Re: [PATCH 0/5] nfsd: overhaul the client name tracking code (RFC)

"J. Bruce Fields" <bfields@xxxxxxxxxxxx> · Wed, 14 Dec 2011 15:00:29 -0500

On Wed, Dec 14, 2011 at 09:49:20AM -0500, Jeff Layton wrote:
> On Wed, 14 Dec 2011 09:35:57 -0500
> Chuck Lever <chuck.lever@xxxxxxxxxx> wrote:
> 
> > 
> > On Dec 14, 2011, at 8:54 AM, Jeff Layton wrote:
> > 
> > > First, a little background: I've recently been tasked with a project
> > > to make active/active serving of NFSv4 from clustered filesystems work.
> > > This is a large-scale, long-term project, but there are pieces of the
> > > existing code that are clearly unsuitable in such a configuration...
> > > 
> > > One of the things that Bruce has long had on his wishlist is to replace
> > > the client name tracking code that the kernel uses:
> > > 
> > >    http://wiki.linux-nfs.org/wiki/index.php/Nfsd4_server_recovery
> > > 
> > > The existing code manipulates the filesystem directly to track this
> > > info. Not only is that something that makes the VFS maintainers look
> > > askance at knfsd, but it also is unsuitable in a clustered
> > > configuration.
> > > 
> > > Typically we think of the grace period as a property of the server, but
> > > with a clustered filesystem, we need to consider it as a property of the
> > > cluster as a whole. On a cold startup of the cluster, once any node
> > > grants a non-reclaim lock, then no more reclaim can be allowed on any
> > > node. Grace periods must be coordinated amongst all cluster nodes.
> > 
> > Agreed, but as you go forward with this effort, you should consider that NFSv4 migration allows individual file systems to be in grace.

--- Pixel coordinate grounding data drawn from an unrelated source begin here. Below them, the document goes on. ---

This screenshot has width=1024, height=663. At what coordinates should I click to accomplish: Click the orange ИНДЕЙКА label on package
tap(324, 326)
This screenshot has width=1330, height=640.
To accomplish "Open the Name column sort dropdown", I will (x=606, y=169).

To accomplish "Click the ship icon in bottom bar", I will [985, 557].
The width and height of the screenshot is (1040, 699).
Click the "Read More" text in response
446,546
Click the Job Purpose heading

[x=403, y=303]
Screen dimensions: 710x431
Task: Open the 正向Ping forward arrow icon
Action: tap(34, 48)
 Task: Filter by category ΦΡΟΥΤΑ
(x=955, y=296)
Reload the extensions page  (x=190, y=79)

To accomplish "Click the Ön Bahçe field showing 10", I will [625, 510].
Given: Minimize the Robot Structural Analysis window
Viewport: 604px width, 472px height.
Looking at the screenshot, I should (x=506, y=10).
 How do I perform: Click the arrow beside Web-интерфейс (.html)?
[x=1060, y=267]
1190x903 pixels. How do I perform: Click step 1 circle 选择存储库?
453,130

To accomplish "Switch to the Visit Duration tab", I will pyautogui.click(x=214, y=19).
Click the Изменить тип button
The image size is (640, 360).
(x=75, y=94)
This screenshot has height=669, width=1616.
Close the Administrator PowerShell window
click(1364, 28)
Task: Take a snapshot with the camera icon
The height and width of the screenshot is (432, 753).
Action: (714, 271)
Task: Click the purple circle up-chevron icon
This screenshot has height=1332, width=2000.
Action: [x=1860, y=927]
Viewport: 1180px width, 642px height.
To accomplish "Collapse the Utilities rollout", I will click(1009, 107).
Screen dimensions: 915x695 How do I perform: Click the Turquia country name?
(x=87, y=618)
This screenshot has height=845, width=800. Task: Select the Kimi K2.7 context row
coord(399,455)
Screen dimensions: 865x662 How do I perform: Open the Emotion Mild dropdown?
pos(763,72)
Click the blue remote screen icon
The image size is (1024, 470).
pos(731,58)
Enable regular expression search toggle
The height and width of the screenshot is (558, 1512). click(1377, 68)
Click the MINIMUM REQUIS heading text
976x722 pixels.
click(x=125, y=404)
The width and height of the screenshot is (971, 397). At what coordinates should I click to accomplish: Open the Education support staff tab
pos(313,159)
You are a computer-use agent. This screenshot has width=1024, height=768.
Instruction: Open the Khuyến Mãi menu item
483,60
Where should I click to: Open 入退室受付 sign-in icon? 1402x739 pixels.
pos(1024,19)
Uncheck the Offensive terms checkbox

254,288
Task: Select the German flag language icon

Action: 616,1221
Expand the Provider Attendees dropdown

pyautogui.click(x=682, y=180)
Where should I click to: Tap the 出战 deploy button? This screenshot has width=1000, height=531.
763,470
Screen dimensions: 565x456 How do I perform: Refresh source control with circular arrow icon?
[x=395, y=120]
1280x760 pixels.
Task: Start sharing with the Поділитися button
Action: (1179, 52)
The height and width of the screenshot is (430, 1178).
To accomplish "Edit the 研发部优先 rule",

>From the point of view of the protocol--I think all that means is that a
client should be prepared to handle GRACE errors at any time, and should
treat them more or less the same as they would a DELAY error?

> Yes. The eventual goal is eliminate the grace period on failovers once
> the cluster fs is up and running, and out of its initial grace period.
> 
> In order to do that, we'll need to push grace period handling into the
> VFS layer to some degree, probably by providing a standard set of grace
> period handling ops and allowing the filesystems to override them in
> some fashion (maybe a new set of export ops?).

That's what I've always imagined we'd do.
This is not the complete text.